PROBLEM STATEMENT =
Copy each of the following lines without changing a single character.

Excerpt from a dataset
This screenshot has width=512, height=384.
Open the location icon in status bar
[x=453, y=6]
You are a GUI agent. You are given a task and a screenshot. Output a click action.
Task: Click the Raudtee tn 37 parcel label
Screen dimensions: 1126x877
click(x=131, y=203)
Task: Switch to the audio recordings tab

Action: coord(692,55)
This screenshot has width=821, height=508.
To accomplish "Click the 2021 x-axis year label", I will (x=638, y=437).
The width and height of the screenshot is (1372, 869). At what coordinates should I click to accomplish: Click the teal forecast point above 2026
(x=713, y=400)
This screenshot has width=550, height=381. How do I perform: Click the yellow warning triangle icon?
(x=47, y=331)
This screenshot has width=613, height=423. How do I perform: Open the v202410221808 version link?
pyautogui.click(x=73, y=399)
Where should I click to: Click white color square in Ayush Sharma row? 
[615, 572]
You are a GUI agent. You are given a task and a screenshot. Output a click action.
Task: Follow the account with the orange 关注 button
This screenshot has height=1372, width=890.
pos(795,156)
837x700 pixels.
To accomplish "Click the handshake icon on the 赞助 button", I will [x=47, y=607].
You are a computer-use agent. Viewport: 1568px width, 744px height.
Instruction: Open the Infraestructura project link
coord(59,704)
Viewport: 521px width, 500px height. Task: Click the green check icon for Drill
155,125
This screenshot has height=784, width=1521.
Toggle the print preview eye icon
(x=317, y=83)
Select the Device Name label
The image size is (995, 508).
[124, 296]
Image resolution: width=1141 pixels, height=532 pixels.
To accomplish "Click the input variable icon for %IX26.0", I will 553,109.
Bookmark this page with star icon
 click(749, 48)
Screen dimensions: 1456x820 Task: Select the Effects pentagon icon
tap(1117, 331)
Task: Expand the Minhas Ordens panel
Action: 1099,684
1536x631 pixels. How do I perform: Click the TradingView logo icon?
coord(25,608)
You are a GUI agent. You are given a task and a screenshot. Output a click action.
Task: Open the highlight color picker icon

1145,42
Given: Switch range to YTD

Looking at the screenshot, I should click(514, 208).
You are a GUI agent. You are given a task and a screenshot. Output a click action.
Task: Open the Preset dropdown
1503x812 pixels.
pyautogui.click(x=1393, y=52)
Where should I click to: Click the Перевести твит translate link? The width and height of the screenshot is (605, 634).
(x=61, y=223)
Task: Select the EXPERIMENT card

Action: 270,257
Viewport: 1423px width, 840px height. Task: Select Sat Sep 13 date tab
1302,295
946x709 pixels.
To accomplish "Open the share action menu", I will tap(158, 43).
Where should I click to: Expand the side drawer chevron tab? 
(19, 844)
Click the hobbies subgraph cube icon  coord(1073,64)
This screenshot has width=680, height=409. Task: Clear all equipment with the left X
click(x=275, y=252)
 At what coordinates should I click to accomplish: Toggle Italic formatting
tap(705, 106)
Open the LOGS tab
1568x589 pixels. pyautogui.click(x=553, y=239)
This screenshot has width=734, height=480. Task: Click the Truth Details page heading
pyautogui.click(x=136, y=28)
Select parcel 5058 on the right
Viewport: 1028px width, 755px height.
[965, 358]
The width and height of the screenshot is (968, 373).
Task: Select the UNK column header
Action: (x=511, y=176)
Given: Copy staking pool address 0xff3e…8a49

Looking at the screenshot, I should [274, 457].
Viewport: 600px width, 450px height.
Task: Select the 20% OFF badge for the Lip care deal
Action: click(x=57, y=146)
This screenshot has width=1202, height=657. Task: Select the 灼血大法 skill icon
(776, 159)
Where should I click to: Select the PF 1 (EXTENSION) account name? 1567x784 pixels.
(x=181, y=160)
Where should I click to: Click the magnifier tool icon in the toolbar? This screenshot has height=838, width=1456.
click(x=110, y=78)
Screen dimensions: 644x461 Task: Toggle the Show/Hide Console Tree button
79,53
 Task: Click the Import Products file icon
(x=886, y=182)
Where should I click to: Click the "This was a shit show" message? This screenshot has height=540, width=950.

TASK SOLUTION =
This screenshot has width=512, height=384.
Open the location icon in status bar
[x=453, y=6]
You are a GUI agent. You are given a task and a screenshot. Output a click action.
Task: Click the Raudtee tn 37 parcel label
Screen dimensions: 1126x877
click(x=131, y=203)
Task: Switch to the audio recordings tab

Action: coord(692,55)
This screenshot has width=821, height=508.
To accomplish "Click the 2021 x-axis year label", I will (x=638, y=437).
The width and height of the screenshot is (1372, 869). At what coordinates should I click to accomplish: Click the teal forecast point above 2026
(x=713, y=400)
This screenshot has width=550, height=381. How do I perform: Click the yellow warning triangle icon?
(x=47, y=331)
This screenshot has width=613, height=423. How do I perform: Open the v202410221808 version link?
pyautogui.click(x=73, y=399)
Where should I click to: Click white color square in Ayush Sharma row? 
[615, 572]
You are a GUI agent. You are given a task and a screenshot. Output a click action.
Task: Follow the account with the orange 关注 button
This screenshot has height=1372, width=890.
pos(795,156)
837x700 pixels.
To accomplish "Click the handshake icon on the 赞助 button", I will [x=47, y=607].
You are a computer-use agent. Viewport: 1568px width, 744px height.
Instruction: Open the Infraestructura project link
coord(59,704)
Viewport: 521px width, 500px height. Task: Click the green check icon for Drill
155,125
This screenshot has height=784, width=1521.
Toggle the print preview eye icon
(x=317, y=83)
Select the Device Name label
The image size is (995, 508).
[124, 296]
Image resolution: width=1141 pixels, height=532 pixels.
To accomplish "Click the input variable icon for %IX26.0", I will 553,109.
Bookmark this page with star icon
 click(749, 48)
Screen dimensions: 1456x820 Task: Select the Effects pentagon icon
tap(1117, 331)
Task: Expand the Minhas Ordens panel
Action: 1099,684
1536x631 pixels. How do I perform: Click the TradingView logo icon?
coord(25,608)
You are a GUI agent. You are given a task and a screenshot. Output a click action.
Task: Open the highlight color picker icon

1145,42
Given: Switch range to YTD

Looking at the screenshot, I should click(514, 208).
You are a GUI agent. You are given a task and a screenshot. Output a click action.
Task: Open the Preset dropdown
1503x812 pixels.
pyautogui.click(x=1393, y=52)
Where should I click to: Click the Перевести твит translate link? The width and height of the screenshot is (605, 634).
(x=61, y=223)
Task: Select the EXPERIMENT card

Action: 270,257
Viewport: 1423px width, 840px height. Task: Select Sat Sep 13 date tab
1302,295
946x709 pixels.
To accomplish "Open the share action menu", I will tap(158, 43).
Where should I click to: Expand the side drawer chevron tab? 
(19, 844)
Click the hobbies subgraph cube icon  coord(1073,64)
This screenshot has width=680, height=409. Task: Clear all equipment with the left X
click(x=275, y=252)
 At what coordinates should I click to accomplish: Toggle Italic formatting
tap(705, 106)
Open the LOGS tab
1568x589 pixels. pyautogui.click(x=553, y=239)
This screenshot has width=734, height=480. Task: Click the Truth Details page heading
pyautogui.click(x=136, y=28)
Select parcel 5058 on the right
Viewport: 1028px width, 755px height.
[965, 358]
The width and height of the screenshot is (968, 373).
Task: Select the UNK column header
Action: (x=511, y=176)
Given: Copy staking pool address 0xff3e…8a49

Looking at the screenshot, I should [274, 457].
Viewport: 600px width, 450px height.
Task: Select the 20% OFF badge for the Lip care deal
Action: click(x=57, y=146)
This screenshot has width=1202, height=657. Task: Select the 灼血大法 skill icon
(776, 159)
Where should I click to: Select the PF 1 (EXTENSION) account name? 1567x784 pixels.
(x=181, y=160)
Where should I click to: Click the magnifier tool icon in the toolbar? This screenshot has height=838, width=1456.
click(x=110, y=78)
Screen dimensions: 644x461 Task: Toggle the Show/Hide Console Tree button
79,53
 Task: Click the Import Products file icon
(x=886, y=182)
Where should I click to: Click the "This was a shit show" message? This screenshot has height=540, width=950.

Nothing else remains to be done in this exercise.